Each year, approximately 4,000 Americans lose their lives due to accidents with big rigs. An additional 85,000 are injured. Since 2009, the number of fatalities involving large truck accidents has risen a disturbing 17 percent, while injuries have risen an alarming 28 percent. As the number of trucking accidents continues to rise, lobbyists have been pushing for more relaxed trucking laws.
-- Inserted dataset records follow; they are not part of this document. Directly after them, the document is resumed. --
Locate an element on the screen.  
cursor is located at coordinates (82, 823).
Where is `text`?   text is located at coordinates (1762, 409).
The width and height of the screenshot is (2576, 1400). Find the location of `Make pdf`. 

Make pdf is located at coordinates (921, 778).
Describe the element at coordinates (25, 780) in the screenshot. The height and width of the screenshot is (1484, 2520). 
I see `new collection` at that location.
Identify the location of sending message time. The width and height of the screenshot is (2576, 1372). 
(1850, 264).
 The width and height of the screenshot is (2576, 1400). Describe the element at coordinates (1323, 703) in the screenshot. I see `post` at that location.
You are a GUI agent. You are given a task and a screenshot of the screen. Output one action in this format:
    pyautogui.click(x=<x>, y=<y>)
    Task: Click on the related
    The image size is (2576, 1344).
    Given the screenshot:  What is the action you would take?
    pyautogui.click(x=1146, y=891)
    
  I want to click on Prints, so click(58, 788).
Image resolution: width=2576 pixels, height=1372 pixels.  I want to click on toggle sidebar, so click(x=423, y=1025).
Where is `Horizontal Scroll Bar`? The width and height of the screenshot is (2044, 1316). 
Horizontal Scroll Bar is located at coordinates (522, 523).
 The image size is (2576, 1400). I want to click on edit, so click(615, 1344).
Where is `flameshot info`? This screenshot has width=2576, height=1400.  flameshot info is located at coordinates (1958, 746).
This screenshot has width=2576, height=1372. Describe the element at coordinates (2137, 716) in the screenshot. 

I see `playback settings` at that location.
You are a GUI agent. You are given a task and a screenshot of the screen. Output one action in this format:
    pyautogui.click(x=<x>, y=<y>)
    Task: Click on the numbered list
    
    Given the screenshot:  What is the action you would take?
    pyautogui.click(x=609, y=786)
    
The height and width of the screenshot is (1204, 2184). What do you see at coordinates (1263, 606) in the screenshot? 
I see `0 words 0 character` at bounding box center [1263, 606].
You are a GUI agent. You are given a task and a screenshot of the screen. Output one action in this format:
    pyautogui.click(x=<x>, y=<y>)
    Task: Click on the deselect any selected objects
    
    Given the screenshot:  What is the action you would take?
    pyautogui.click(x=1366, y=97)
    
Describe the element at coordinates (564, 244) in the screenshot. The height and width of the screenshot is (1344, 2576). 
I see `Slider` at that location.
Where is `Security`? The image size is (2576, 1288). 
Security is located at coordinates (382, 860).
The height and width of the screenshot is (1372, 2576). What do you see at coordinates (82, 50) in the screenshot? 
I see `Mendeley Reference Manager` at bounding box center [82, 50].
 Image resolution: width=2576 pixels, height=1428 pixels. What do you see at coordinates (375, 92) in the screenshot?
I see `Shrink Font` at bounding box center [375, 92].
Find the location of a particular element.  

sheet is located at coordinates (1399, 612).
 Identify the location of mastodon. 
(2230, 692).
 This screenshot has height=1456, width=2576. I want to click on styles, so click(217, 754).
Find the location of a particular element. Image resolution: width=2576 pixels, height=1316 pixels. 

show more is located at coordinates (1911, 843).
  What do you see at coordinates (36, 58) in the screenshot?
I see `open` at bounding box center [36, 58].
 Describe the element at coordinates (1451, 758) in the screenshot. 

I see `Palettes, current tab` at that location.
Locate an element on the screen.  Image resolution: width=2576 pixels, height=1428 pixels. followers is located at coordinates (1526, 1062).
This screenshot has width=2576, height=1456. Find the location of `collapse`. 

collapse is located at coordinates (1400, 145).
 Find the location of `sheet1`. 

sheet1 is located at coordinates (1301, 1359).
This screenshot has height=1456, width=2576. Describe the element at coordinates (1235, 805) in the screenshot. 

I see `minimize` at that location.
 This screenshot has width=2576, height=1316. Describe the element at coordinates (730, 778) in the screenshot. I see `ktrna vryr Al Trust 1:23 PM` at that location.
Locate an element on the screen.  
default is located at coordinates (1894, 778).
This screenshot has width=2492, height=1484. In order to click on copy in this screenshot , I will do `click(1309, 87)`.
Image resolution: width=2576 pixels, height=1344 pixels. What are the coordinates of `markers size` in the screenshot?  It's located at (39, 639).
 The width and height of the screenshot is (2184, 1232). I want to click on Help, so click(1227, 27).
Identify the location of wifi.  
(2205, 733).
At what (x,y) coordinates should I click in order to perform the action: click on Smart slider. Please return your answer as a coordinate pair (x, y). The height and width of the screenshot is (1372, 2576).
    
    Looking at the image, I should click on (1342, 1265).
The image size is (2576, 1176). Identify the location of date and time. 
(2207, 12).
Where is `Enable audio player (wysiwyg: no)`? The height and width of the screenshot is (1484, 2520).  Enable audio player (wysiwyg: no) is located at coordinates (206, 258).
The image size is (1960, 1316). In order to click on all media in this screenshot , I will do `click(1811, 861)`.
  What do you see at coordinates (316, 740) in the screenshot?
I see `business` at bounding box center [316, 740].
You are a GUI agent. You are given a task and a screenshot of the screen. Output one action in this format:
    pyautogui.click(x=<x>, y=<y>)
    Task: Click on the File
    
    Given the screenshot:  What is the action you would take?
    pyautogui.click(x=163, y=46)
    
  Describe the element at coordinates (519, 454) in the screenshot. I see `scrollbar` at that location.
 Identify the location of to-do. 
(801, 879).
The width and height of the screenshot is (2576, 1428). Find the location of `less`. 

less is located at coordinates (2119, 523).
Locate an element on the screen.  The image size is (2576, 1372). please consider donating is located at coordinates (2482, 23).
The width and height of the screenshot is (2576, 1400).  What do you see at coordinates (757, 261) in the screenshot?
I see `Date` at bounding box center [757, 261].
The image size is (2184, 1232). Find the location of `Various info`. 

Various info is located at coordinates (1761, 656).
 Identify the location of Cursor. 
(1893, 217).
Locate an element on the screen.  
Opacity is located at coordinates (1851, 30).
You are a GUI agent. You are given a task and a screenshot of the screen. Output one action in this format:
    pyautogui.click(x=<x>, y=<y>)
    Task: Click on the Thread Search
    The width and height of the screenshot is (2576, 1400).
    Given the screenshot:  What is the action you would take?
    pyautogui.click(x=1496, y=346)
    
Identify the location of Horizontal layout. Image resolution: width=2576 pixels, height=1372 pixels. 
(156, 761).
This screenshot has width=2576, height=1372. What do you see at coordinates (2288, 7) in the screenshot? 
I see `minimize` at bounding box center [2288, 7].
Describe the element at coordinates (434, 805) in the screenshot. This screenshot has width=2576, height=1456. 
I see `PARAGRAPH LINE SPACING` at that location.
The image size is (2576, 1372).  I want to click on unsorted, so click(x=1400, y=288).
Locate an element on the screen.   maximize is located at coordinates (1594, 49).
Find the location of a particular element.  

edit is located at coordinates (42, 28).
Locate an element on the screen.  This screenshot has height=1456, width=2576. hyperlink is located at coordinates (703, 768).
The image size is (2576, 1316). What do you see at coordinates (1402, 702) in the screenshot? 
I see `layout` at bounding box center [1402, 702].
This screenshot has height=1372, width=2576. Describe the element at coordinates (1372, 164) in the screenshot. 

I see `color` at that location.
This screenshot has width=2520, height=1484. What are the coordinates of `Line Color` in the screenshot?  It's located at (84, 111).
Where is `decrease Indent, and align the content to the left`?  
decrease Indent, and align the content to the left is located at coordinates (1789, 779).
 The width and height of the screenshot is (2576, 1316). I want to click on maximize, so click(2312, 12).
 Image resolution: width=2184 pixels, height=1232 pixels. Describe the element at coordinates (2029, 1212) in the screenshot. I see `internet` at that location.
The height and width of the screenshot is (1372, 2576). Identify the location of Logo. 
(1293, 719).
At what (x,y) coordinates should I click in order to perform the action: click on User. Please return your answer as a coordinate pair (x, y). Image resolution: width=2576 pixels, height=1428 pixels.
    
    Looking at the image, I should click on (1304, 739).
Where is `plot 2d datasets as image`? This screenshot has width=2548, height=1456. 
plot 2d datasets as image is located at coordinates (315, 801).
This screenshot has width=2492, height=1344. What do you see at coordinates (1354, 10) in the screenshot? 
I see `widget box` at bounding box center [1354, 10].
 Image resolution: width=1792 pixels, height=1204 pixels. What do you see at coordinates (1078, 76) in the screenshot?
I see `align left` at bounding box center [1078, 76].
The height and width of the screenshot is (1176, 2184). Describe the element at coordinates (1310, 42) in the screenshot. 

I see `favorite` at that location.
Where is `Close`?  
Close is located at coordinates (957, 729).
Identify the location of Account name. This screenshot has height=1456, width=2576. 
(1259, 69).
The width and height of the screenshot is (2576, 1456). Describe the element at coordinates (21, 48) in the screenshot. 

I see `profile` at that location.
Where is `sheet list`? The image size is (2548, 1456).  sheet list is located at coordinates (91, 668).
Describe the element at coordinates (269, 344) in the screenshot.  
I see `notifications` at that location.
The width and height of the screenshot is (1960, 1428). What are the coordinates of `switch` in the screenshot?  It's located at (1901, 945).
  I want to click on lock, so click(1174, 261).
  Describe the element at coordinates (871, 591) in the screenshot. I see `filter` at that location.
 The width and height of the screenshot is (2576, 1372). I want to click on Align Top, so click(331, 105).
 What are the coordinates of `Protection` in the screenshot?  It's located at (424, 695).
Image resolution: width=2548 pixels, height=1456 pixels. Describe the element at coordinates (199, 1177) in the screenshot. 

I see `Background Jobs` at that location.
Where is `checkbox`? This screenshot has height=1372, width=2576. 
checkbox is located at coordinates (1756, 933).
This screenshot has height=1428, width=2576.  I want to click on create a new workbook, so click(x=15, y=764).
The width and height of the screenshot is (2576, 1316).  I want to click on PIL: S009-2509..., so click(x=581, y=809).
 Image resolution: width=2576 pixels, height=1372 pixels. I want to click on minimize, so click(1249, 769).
While the trucking industry’s wish list included allowing drivers who are under the age of 21, significantly longer and heavier trucks, and more allowable drive time, truck safety advocates claimed that the proposals were simply the trucking industry’s attempts to use Congress to achieve more dangerous policies. According to Nashville truck wreck attorney Henry Queener, “Many truck accidents are due to the lack of driver training, overloaded trucks, and fatigued drivers. These proposals would have increased the risk for all three.”
FAST Act: The Final Bill
The first week of December, the proposals above were finally omitted from the FAST Act, which is the first long-term transportation bill passed by Congress in more than a decade. Instead, the more than 1,300-page document contains other, more safety conscious regulations for the trucking industry.
- CSA Reform: The bulk of the information currently reported by the Compliance, Safety, Accountability system’s Safety Measurement System will no longer be viewable to the general public until the government is able to evaluate and fix the issues at hand.
- Drug Testing Reform: Employers will now be able to perform hair tests in lieu of urine tests once guidelines are established.
- Detention Time: The FMCSA will study and report on the impact of shipping and receiving delays.
- Insurance: The FMCSA will also study liability insurance minimums. Currently, carriers are required to hold $750,000 in liability insurance.